__What to work on__:
Down to the last character, repeat the entries beneath this task.
++++++++
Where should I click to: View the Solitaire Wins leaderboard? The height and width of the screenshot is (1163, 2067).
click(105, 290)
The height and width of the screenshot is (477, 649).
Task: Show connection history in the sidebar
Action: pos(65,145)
++++++++
__Answer to this task__:
Where should I click to: View the Solitaire Wins leaderboard? The height and width of the screenshot is (1163, 2067).
click(105, 290)
The height and width of the screenshot is (477, 649).
Task: Show connection history in the sidebar
Action: pos(65,145)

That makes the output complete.